What you need to do: The stretch wanted below opens at the line containing "1400x847 pixels." and closes at the line containing "Click the Logout". Please return it exactly, with no other lines.

··· Study material

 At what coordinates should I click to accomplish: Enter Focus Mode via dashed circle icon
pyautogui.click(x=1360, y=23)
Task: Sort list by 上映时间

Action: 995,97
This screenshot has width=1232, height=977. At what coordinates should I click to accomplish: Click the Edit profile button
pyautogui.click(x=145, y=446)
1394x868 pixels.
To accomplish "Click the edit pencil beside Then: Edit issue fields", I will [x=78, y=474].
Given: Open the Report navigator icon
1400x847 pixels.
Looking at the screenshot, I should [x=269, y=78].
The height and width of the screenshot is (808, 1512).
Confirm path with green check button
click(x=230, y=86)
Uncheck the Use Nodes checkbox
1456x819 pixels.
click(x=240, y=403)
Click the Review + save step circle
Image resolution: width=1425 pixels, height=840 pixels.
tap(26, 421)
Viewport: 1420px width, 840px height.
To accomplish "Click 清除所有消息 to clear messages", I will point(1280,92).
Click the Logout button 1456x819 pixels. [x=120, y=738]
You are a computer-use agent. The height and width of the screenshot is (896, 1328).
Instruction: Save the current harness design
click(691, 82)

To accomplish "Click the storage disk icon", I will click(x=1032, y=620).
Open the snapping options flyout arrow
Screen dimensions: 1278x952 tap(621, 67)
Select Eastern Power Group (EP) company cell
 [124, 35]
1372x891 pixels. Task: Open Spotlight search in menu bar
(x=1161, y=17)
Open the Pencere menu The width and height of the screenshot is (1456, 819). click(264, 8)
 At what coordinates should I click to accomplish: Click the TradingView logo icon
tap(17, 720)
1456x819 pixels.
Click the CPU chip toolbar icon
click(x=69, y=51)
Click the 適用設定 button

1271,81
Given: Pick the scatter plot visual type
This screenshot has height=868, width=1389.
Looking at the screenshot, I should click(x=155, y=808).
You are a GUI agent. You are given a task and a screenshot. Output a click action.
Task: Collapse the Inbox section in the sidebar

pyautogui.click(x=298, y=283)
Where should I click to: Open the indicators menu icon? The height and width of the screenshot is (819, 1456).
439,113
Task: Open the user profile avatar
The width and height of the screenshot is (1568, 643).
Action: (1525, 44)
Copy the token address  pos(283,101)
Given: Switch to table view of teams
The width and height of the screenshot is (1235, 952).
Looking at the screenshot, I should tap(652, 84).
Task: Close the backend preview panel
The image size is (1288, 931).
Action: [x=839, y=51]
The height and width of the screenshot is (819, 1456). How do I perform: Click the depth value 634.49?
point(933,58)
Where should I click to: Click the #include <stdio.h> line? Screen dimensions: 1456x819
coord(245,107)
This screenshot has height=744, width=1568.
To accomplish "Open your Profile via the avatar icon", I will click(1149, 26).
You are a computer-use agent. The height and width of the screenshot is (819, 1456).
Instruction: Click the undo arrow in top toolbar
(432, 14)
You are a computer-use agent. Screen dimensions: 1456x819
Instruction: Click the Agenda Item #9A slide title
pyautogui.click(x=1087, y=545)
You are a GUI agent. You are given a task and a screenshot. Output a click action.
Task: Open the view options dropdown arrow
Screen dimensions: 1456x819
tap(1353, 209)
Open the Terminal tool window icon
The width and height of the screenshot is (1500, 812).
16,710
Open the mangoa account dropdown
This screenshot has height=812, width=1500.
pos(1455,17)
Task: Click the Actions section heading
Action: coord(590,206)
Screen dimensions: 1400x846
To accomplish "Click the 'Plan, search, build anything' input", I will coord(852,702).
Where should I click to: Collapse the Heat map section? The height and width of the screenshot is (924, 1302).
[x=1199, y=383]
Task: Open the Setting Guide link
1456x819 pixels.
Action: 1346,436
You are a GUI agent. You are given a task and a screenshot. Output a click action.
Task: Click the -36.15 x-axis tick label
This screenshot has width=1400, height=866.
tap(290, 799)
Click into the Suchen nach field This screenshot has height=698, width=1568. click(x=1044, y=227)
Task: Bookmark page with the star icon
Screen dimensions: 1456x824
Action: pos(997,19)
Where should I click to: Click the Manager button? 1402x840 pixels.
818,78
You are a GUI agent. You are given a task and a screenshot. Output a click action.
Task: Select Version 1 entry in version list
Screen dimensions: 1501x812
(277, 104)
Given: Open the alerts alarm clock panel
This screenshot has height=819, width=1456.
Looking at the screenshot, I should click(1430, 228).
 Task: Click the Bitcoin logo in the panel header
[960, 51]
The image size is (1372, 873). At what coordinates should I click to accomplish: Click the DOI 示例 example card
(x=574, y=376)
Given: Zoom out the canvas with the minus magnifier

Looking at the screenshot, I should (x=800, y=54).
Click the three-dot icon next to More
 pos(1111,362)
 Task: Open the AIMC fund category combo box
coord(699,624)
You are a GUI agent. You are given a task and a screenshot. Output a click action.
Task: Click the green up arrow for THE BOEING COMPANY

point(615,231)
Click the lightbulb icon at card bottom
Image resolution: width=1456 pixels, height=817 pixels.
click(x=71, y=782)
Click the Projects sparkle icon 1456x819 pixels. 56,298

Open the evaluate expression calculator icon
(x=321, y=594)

······

Task result:
1400x847 pixels.
Looking at the screenshot, I should [x=269, y=78].
The height and width of the screenshot is (808, 1512).
Confirm path with green check button
click(x=230, y=86)
Uncheck the Use Nodes checkbox
1456x819 pixels.
click(x=240, y=403)
Click the Review + save step circle
Image resolution: width=1425 pixels, height=840 pixels.
tap(26, 421)
Viewport: 1420px width, 840px height.
To accomplish "Click 清除所有消息 to clear messages", I will point(1280,92).
Click the Logout button 1456x819 pixels. [x=120, y=738]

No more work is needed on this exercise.